The reverse total prosthesis has evolved as an additional treatment option for anterosuperior instability and rotator cuff deficiency. The prosthesis design medializes the glenohumeral center of rotation, thereby increasing the lever arm for the deltoid. An intact deltoid is necessary to establish the biomechanical fulcrum. As it contracts, the humeral head is forced into the glenoid and the arm elevates. Several reports have described good functional results using reverse total shoulder prosthesis for rotator cuff arthropathy. Guery et al. recently reported 5-year survival rates, with replacement of the prosthesis and glenoid loosening as end points, of 91% and 84%, respectively. In this series, reverse total shoulders performed for massive rotator cuff tears faired significantly better than those performed for other disorders. Although long-term results have yet to be established, the reverse ball prosthesis is a promising treatment option for anterosuperior instability secondary to rotator cuff and coracoacromial arch deficiency.
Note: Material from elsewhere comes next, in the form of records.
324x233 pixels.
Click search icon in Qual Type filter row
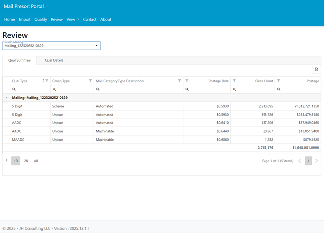[x=14, y=89]
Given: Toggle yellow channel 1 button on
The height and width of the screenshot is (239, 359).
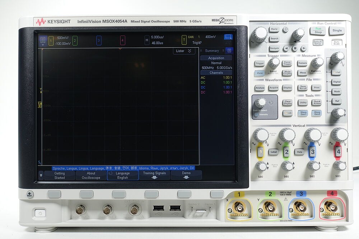Looking at the screenshot, I should point(260,152).
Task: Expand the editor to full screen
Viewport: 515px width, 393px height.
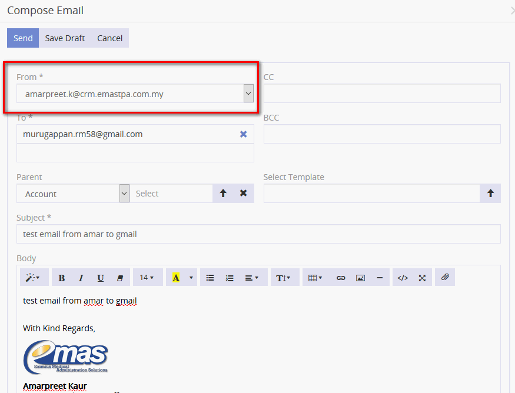Action: point(422,278)
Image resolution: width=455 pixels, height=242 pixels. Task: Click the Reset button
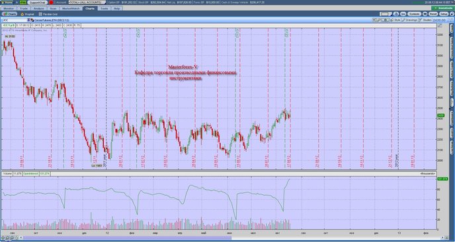click(x=433, y=14)
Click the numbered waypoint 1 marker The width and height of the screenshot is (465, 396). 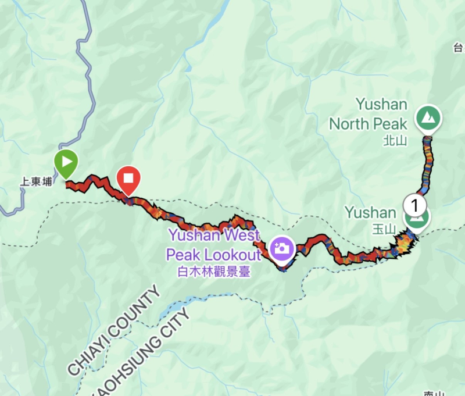(415, 205)
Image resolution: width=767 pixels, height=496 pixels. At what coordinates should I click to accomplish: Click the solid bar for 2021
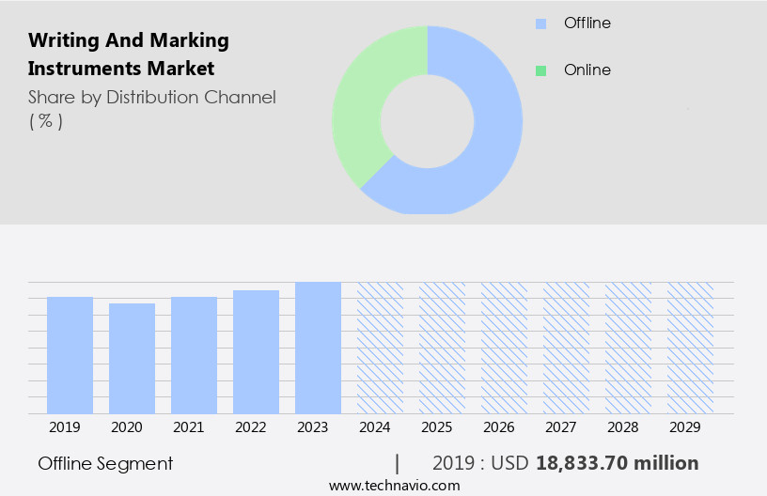click(x=194, y=355)
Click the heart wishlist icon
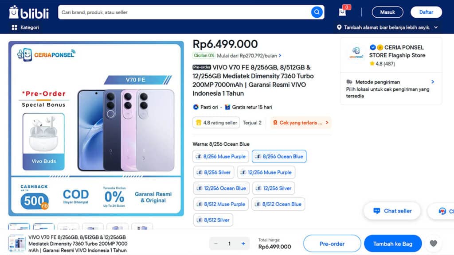 point(433,243)
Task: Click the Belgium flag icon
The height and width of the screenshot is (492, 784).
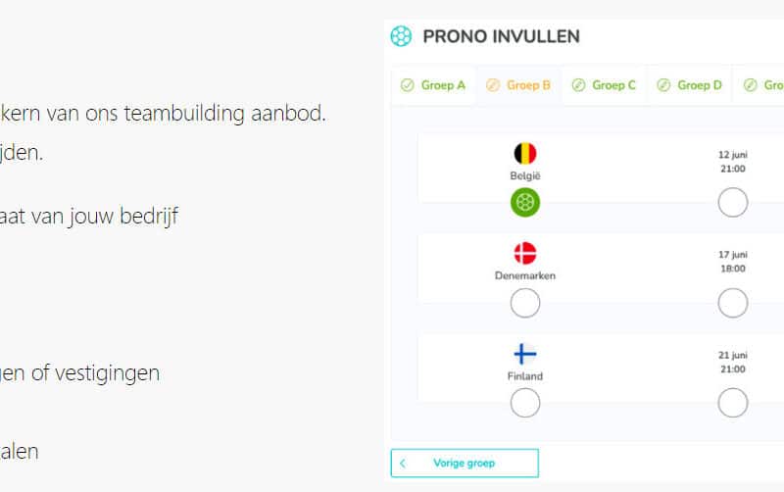Action: click(525, 153)
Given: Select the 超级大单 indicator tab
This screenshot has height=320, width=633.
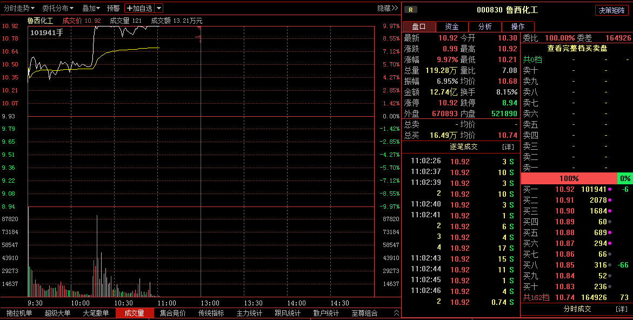Looking at the screenshot, I should [57, 313].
Aseptic component loosening is the most common indication to perform revision total shoulder arthroplasty, with glenoid component loosening being more common than humeral stem loosening ( Fig. 25-3 ). Successful treatment of symptomatic glenoid loosening has been reported with both component reimplantation or component resection. The decision is often made at the time of surgery based on the remaining glenoid bone stock. When assessing the remaining glenoid bone stock, it is important to consider not only the quantity of bone remaining but also the quality and orientation.